Exercise brief: Transcribe the material word for word, from its first line through the line that contains "Click the main".

Input material:

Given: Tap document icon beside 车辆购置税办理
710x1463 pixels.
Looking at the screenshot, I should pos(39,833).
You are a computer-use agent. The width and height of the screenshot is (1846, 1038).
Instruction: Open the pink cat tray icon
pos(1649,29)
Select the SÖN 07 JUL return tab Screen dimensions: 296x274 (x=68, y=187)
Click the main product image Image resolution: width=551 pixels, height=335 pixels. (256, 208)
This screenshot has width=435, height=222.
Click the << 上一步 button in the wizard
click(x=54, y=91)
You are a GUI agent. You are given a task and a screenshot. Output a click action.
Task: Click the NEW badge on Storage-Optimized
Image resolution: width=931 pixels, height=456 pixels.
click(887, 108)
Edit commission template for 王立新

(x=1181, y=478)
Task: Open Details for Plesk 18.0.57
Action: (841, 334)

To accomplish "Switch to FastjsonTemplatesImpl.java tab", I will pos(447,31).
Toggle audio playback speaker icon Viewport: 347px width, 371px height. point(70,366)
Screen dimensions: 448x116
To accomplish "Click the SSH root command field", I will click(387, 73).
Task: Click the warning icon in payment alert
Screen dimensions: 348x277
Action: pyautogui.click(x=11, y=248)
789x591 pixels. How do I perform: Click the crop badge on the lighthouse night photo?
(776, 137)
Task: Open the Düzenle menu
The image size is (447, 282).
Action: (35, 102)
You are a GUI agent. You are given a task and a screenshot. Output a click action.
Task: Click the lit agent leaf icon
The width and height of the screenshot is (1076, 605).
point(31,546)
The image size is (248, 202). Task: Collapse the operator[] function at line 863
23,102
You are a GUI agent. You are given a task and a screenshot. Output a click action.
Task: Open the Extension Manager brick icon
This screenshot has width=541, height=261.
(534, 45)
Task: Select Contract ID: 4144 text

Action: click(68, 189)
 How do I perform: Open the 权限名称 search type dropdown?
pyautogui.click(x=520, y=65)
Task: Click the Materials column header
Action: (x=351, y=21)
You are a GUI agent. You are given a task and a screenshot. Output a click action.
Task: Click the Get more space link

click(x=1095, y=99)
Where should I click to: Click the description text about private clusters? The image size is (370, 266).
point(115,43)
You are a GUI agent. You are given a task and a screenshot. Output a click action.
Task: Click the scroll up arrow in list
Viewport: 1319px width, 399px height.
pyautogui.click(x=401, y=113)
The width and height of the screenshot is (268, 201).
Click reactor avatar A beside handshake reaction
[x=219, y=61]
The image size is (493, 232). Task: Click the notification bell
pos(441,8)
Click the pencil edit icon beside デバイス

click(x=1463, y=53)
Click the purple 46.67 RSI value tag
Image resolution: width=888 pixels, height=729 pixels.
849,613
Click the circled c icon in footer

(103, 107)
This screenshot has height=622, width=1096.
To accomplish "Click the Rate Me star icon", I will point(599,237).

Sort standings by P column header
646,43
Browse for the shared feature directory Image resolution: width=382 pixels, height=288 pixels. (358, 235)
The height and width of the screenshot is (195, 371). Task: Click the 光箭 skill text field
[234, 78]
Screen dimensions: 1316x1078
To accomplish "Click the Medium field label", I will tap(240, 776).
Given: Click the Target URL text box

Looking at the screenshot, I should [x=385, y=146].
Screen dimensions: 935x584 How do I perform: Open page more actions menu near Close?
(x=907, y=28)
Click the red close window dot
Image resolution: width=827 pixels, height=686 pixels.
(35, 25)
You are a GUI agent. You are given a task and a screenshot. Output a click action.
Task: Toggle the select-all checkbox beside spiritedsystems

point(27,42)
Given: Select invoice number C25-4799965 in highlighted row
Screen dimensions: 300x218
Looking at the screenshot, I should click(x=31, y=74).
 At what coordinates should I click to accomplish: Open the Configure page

Complete output:
Given: Tap document icon beside 车辆购置税办理
710x1463 pixels.
Looking at the screenshot, I should pos(39,833).
You are a computer-use agent. The width and height of the screenshot is (1846, 1038).
Instruction: Open the pink cat tray icon
pos(1649,29)
Select the SÖN 07 JUL return tab Screen dimensions: 296x274 (x=68, y=187)
Click the main product image Image resolution: width=551 pixels, height=335 pixels. (256, 208)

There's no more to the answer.